DATASET CONTENT:
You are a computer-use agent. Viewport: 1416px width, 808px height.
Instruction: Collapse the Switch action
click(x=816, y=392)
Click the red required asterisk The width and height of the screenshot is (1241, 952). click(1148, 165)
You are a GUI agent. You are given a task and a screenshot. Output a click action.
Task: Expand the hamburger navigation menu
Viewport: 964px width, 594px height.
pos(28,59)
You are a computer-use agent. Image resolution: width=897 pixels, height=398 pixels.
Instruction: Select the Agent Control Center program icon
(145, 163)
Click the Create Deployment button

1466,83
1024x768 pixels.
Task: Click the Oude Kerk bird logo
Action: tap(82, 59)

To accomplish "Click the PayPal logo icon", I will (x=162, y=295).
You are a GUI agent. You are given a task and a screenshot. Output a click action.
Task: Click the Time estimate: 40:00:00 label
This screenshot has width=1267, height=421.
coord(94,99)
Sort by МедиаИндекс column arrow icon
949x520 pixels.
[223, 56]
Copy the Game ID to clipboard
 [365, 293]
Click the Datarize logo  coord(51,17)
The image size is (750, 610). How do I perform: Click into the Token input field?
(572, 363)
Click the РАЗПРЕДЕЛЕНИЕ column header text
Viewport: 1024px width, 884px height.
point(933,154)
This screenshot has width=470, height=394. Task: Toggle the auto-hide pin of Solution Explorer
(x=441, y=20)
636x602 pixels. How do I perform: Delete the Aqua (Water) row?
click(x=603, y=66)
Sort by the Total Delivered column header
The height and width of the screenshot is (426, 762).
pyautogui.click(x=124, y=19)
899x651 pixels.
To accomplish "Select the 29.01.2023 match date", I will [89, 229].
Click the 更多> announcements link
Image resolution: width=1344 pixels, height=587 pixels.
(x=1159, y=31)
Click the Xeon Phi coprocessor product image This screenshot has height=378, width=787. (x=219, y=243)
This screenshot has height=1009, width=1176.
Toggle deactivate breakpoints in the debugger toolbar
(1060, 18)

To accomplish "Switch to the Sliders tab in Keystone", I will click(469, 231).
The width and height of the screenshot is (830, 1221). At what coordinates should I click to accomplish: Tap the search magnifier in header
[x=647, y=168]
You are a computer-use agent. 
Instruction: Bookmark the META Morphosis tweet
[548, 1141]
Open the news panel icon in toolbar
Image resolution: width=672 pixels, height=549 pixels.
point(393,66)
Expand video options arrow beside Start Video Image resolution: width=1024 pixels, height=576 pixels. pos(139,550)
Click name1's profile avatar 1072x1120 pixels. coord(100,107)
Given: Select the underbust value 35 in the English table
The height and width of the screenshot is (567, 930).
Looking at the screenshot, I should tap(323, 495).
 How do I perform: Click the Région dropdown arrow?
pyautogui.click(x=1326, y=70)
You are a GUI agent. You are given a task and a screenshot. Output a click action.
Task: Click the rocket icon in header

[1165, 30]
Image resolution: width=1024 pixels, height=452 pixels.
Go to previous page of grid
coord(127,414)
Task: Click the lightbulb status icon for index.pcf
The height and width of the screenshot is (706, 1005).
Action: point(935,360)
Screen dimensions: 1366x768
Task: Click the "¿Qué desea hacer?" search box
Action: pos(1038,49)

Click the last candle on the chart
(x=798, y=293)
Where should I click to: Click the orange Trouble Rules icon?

TASK TO COMPLETE: Rewrite the rows from the start up to and including the line containing "will (x=162, y=295).", replacing "hamburger" with "sidebar" and leaving everything else unchanged.

EXERCISE RESPONSE:
You are a computer-use agent. Viewport: 1416px width, 808px height.
Instruction: Collapse the Switch action
click(x=816, y=392)
Click the red required asterisk The width and height of the screenshot is (1241, 952). click(1148, 165)
You are a GUI agent. You are given a task and a screenshot. Output a click action.
Task: Expand the sidebar navigation menu
Viewport: 964px width, 594px height.
pos(28,59)
You are a computer-use agent. Image resolution: width=897 pixels, height=398 pixels.
Instruction: Select the Agent Control Center program icon
(145, 163)
Click the Create Deployment button

1466,83
1024x768 pixels.
Task: Click the Oude Kerk bird logo
Action: tap(82, 59)

To accomplish "Click the PayPal logo icon", I will (x=162, y=295).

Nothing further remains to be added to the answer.